- [Document text]
Bank regulation is not enough

Monday, 11 June 2012 07:20

Calls for regulation of the banks are back on the agenda. It will not work. Regulation does not deal with the underlying problem: is the abuse of credit through its use for land purchase. The land is usually inside some kind of package which makes it difficult to understand that it is actually land: assets, homes, equities or other securities.

The fundamental purpose of credit is to finance the productive processes of the economy. When it is used for land purpose, no production has taken place. A land title has been transferred and that is all. The purchase can be thought of as a release fee ie a ransom payment.

When a mortgage loan is given by a bank the reality is that the lender becomes the owner of the land for the duration of the loan, having effectively purchased the land temporarily with money created by the bank and almost no cost. In return, the lender receives "interest" but it consists in reality mostly of the rental income stream from the land.
This leads to cyclic credit-fuelled land price bubbles followed by crashes when the ratio of land price to rent is more than about 25:1, an unstable level. During the upward phase of the cycle it is profitable to engage in reckless speculative behaviour, dazzled by the thought that the rises will continue indefinitely. The system is analogous to mechanical systems with positive feedback. They suffer from cyclic instability.

- [Activity] Continue the article on bank regulation and land credit from its last sentence.

- [Extracted entries]

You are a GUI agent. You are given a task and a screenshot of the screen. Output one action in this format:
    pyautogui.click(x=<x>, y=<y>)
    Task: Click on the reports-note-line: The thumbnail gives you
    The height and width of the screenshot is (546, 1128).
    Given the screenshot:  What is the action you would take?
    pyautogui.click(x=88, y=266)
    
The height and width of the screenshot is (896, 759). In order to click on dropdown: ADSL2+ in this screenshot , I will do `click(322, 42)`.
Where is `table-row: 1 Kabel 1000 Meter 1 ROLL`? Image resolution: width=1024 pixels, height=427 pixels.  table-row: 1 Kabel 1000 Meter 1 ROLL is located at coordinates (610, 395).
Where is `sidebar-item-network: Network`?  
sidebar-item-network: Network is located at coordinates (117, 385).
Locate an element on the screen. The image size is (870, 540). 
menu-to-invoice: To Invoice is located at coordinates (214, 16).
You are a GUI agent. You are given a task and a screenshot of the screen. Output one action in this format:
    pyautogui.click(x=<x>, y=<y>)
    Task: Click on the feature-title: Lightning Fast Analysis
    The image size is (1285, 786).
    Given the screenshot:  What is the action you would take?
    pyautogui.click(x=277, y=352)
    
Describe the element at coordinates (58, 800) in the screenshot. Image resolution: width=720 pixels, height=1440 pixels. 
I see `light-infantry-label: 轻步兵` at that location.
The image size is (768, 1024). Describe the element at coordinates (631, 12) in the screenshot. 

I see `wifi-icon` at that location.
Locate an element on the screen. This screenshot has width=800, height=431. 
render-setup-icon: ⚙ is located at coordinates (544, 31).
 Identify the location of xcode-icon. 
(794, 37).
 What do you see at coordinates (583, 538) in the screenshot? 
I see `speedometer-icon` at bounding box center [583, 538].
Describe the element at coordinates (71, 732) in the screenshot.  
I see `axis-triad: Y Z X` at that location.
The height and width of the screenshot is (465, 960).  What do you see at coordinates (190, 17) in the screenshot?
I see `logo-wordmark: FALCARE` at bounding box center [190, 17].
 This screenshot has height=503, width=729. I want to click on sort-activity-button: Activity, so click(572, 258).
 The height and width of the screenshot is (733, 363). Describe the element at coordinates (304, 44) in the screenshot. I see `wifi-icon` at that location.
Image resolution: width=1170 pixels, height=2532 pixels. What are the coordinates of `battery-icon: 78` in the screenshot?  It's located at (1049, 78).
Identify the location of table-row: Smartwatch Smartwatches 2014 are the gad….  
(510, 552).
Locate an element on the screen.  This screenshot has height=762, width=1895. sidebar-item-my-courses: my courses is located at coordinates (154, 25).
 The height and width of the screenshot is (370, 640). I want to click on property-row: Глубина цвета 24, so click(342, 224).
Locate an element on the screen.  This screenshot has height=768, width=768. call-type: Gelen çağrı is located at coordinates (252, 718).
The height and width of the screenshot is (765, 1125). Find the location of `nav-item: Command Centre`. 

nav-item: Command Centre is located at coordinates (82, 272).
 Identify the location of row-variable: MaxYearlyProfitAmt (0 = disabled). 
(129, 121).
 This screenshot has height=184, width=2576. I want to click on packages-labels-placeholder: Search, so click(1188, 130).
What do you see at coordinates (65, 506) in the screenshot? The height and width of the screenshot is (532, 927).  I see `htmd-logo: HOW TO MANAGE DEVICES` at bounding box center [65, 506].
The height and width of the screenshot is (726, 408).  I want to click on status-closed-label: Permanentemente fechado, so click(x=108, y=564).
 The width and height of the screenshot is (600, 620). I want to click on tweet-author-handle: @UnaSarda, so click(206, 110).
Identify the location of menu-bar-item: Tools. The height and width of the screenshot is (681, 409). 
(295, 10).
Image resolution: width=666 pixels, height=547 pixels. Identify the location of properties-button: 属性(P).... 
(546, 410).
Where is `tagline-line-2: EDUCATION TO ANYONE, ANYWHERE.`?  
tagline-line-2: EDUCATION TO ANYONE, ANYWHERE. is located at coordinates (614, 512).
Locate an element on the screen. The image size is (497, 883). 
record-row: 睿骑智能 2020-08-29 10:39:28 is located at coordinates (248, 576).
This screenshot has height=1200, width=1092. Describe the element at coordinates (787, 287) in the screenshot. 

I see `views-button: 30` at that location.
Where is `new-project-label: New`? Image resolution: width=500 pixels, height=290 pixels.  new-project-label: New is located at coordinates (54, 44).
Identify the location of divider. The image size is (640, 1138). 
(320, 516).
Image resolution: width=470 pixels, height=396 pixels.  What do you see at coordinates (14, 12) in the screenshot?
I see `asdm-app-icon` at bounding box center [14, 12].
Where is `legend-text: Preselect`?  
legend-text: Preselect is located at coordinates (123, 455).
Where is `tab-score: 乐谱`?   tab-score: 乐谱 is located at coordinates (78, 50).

- [Output of the task]
Regulation of banks will only drive this process through other channels. That happened in the UK in 1974 when secondary banks had become involved in financing the property bubble that preceded the crash.

This is not to say that banks should not be regulated, but that a further requirement, and a prerequisite, is to tax away the rental income stream from land through the process known as land value taxation. If this is done, the whole speculative game becomes pointless. The tax revenue from land rents is potentially so great that other taxes, which fall on production and are harmful to the economy, could be substantially reduced and possibly abolished.

It is of course unpalatable medicine to those who with their snouts in the trough.